What Is Happening To My English Language?

Everything evolves. We grow older. Cars were once boxes and now they are sleek and low. The English language changes, too.

You would not be able to read or understand the English language of the 1190's. Here's an example; one line from a poem. "Wan ich flo nightes after muse...” Yes, that is English. It says "When I fly nights after mice." It uses the 'ich' that is still employed in German, a language related to English, but older than our tongue. The speaker, by the way, is an owl!

If we move toward the present to about the year 1420, we find a line from another poem: "As dew in Aprille that falleth on the gras...” You probably can understand that one. The trickiest word might be "falleth." The line is describing April dew falling on the grass.

Ours is a comparatively new language. When the Normans invaded England in 1066, there was no English. The merging of old French, Nordic (Viking) words and the many dialects of the Angles and the Saxons gave birth, ever-so-slowly, to the language we speak today. Along the way, we borrowed many words.

From Arabic for instance, we have 'crimson,' which was 'kermes,' an insect from which red dye was made. 'Ajar' is not used much anymore. A door ajar is one not quite closed.

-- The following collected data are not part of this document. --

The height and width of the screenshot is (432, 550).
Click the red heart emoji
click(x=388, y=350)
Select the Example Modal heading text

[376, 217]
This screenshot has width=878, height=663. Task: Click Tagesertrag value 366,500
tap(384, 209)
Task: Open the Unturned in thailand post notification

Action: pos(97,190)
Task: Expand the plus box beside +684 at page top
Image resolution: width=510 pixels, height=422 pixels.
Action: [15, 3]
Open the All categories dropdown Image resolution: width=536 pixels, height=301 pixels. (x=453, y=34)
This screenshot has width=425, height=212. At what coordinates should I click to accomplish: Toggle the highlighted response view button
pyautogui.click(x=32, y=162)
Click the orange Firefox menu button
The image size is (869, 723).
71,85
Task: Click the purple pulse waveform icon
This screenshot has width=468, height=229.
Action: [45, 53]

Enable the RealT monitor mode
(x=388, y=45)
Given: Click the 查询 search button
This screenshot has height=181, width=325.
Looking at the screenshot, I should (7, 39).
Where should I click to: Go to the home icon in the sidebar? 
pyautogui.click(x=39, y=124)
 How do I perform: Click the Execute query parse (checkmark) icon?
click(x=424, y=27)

It came to us from Scotland. "A char" meant 'on turn.' 'Char' became a 'turn of work' or, in the English language of today, a chore!

English is constantly adapting and changing. Think of words like 'click' and 'mouse.' They have meanings unknown a half-century ago. Our language is a big tent, able to accommodate words that trickle in from far away or are invented by the kid around the corner. Speaking of 'big,' the word "mammoth," which can mean either an extinct relative of the modern elephant or 'large,' comes from Russia. In the Tarter language 'mamot' is earth, from which the frozen carcasses of the huge woolly mammoth are dug. It became 'big' in English around 1900. Things have been "OK" since the 1700's, a term firmly rooted now in the English language.